# Aim of the exercise
Nothing in the listing below should change; retype it as is.

★ ★ ★

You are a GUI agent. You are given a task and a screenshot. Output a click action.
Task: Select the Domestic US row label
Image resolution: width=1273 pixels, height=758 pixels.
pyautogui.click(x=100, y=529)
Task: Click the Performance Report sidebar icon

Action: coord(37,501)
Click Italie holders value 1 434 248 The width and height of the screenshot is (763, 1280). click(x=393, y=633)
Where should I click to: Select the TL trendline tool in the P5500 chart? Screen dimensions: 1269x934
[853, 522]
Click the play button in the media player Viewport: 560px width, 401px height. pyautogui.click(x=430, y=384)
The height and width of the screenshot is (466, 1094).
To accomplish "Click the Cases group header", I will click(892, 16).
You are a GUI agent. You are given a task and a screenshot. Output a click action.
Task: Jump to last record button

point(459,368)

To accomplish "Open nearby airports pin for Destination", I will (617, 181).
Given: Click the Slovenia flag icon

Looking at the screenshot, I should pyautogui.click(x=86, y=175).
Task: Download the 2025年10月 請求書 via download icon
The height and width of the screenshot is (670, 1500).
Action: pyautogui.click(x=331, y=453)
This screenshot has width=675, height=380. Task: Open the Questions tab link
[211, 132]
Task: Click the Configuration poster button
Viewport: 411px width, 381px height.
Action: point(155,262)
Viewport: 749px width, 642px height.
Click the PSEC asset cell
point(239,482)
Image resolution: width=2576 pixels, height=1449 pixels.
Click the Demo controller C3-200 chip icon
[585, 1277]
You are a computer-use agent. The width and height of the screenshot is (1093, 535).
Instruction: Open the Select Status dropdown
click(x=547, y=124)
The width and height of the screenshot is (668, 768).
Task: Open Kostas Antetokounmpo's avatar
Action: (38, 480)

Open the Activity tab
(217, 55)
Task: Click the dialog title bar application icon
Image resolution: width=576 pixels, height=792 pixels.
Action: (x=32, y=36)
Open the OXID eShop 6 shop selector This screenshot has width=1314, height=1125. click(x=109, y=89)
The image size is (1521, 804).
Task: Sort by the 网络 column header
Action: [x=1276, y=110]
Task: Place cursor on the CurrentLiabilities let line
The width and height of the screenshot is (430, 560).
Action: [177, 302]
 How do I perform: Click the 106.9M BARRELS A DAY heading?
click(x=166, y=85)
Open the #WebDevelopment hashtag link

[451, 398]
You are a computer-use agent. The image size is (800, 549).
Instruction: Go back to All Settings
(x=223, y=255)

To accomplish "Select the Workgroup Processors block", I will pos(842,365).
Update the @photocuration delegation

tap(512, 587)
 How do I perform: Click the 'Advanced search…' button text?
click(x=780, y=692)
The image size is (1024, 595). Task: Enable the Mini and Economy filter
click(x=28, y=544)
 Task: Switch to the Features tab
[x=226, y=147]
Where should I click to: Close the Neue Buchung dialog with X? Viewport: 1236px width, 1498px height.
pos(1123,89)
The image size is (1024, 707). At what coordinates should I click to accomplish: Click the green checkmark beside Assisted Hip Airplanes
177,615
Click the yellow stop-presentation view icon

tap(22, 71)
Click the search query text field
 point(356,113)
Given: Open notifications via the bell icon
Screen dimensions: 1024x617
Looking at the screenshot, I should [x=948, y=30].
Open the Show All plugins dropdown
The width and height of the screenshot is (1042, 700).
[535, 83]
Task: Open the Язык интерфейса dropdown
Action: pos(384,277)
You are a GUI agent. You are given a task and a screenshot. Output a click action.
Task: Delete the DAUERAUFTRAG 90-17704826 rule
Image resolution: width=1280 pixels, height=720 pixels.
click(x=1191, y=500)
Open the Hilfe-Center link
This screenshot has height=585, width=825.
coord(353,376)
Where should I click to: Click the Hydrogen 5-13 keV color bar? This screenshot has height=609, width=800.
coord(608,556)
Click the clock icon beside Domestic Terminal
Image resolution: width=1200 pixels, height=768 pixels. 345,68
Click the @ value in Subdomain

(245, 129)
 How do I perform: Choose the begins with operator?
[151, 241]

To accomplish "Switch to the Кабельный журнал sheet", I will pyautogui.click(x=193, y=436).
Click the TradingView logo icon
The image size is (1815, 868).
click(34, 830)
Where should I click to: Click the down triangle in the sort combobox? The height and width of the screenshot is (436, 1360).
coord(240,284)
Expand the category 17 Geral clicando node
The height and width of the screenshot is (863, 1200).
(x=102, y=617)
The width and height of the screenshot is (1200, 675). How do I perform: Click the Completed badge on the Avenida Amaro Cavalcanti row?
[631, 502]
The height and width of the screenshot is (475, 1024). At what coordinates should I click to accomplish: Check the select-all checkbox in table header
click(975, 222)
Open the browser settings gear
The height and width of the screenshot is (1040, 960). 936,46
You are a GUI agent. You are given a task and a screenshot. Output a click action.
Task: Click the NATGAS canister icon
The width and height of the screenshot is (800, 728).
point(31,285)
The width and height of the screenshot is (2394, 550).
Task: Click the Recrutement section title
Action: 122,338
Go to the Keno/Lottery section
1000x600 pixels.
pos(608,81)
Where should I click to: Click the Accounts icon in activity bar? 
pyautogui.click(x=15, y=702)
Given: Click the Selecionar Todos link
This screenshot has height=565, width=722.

★ ★ ★

# Written reply
You are a GUI agent. You are given a task and a screenshot. Output a click action.
Task: Select the Domestic US row label
Image resolution: width=1273 pixels, height=758 pixels.
pyautogui.click(x=100, y=529)
Task: Click the Performance Report sidebar icon

Action: coord(37,501)
Click Italie holders value 1 434 248 The width and height of the screenshot is (763, 1280). click(x=393, y=633)
Where should I click to: Select the TL trendline tool in the P5500 chart? Screen dimensions: 1269x934
[853, 522]
Click the play button in the media player Viewport: 560px width, 401px height. pyautogui.click(x=430, y=384)
The height and width of the screenshot is (466, 1094).
To accomplish "Click the Cases group header", I will click(892, 16).
You are a GUI agent. You are given a task and a screenshot. Output a click action.
Task: Jump to last record button

point(459,368)

To accomplish "Open nearby airports pin for Destination", I will (617, 181).
Given: Click the Slovenia flag icon

Looking at the screenshot, I should pyautogui.click(x=86, y=175).
Task: Download the 2025年10月 請求書 via download icon
The height and width of the screenshot is (670, 1500).
Action: pyautogui.click(x=331, y=453)
This screenshot has width=675, height=380. Task: Open the Questions tab link
[211, 132]
Task: Click the Configuration poster button
Viewport: 411px width, 381px height.
Action: point(155,262)
Viewport: 749px width, 642px height.
Click the PSEC asset cell
point(239,482)
Image resolution: width=2576 pixels, height=1449 pixels.
Click the Demo controller C3-200 chip icon
[585, 1277]
You are a computer-use agent. The width and height of the screenshot is (1093, 535).
Instruction: Open the Select Status dropdown
click(x=547, y=124)
The width and height of the screenshot is (668, 768).
Task: Open Kostas Antetokounmpo's avatar
Action: (38, 480)

Open the Activity tab
(217, 55)
Task: Click the dialog title bar application icon
Image resolution: width=576 pixels, height=792 pixels.
Action: (x=32, y=36)
Open the OXID eShop 6 shop selector This screenshot has width=1314, height=1125. click(x=109, y=89)
The image size is (1521, 804).
Task: Sort by the 网络 column header
Action: [x=1276, y=110]
Task: Place cursor on the CurrentLiabilities let line
The width and height of the screenshot is (430, 560).
Action: [177, 302]
 How do I perform: Click the 106.9M BARRELS A DAY heading?
click(x=166, y=85)
Open the #WebDevelopment hashtag link

[451, 398]
You are a computer-use agent. The image size is (800, 549).
Instruction: Go back to All Settings
(x=223, y=255)

To accomplish "Select the Workgroup Processors block", I will pos(842,365).
Update the @photocuration delegation

tap(512, 587)
 How do I perform: Click the 'Advanced search…' button text?
click(x=780, y=692)
The image size is (1024, 595). Task: Enable the Mini and Economy filter
click(x=28, y=544)
 Task: Switch to the Features tab
[x=226, y=147]
Where should I click to: Close the Neue Buchung dialog with X? Viewport: 1236px width, 1498px height.
pos(1123,89)
The image size is (1024, 707). At what coordinates should I click to accomplish: Click the green checkmark beside Assisted Hip Airplanes
177,615
Click the yellow stop-presentation view icon

tap(22, 71)
Click the search query text field
 point(356,113)
Given: Open notifications via the bell icon
Screen dimensions: 1024x617
Looking at the screenshot, I should [x=948, y=30].
Open the Show All plugins dropdown
The width and height of the screenshot is (1042, 700).
[535, 83]
Task: Open the Язык интерфейса dropdown
Action: pos(384,277)
You are a GUI agent. You are given a task and a screenshot. Output a click action.
Task: Delete the DAUERAUFTRAG 90-17704826 rule
Image resolution: width=1280 pixels, height=720 pixels.
click(x=1191, y=500)
Open the Hilfe-Center link
This screenshot has height=585, width=825.
coord(353,376)
Where should I click to: Click the Hydrogen 5-13 keV color bar? This screenshot has height=609, width=800.
coord(608,556)
Click the clock icon beside Domestic Terminal
Image resolution: width=1200 pixels, height=768 pixels. 345,68
Click the @ value in Subdomain

(245, 129)
 How do I perform: Choose the begins with operator?
[151, 241]

To accomplish "Switch to the Кабельный журнал sheet", I will pyautogui.click(x=193, y=436).
Click the TradingView logo icon
The image size is (1815, 868).
click(34, 830)
Where should I click to: Click the down triangle in the sort combobox? The height and width of the screenshot is (436, 1360).
coord(240,284)
Expand the category 17 Geral clicando node
The height and width of the screenshot is (863, 1200).
(x=102, y=617)
The width and height of the screenshot is (1200, 675). How do I perform: Click the Completed badge on the Avenida Amaro Cavalcanti row?
[631, 502]
The height and width of the screenshot is (475, 1024). At what coordinates should I click to accomplish: Check the select-all checkbox in table header
click(975, 222)
Open the browser settings gear
The height and width of the screenshot is (1040, 960). 936,46
You are a GUI agent. You are given a task and a screenshot. Output a click action.
Task: Click the NATGAS canister icon
The width and height of the screenshot is (800, 728).
point(31,285)
The width and height of the screenshot is (2394, 550).
Task: Click the Recrutement section title
Action: 122,338
Go to the Keno/Lottery section
1000x600 pixels.
pos(608,81)
Where should I click to: Click the Accounts icon in activity bar? 
pyautogui.click(x=15, y=702)
Given: Click the Selecionar Todos link
This screenshot has height=565, width=722.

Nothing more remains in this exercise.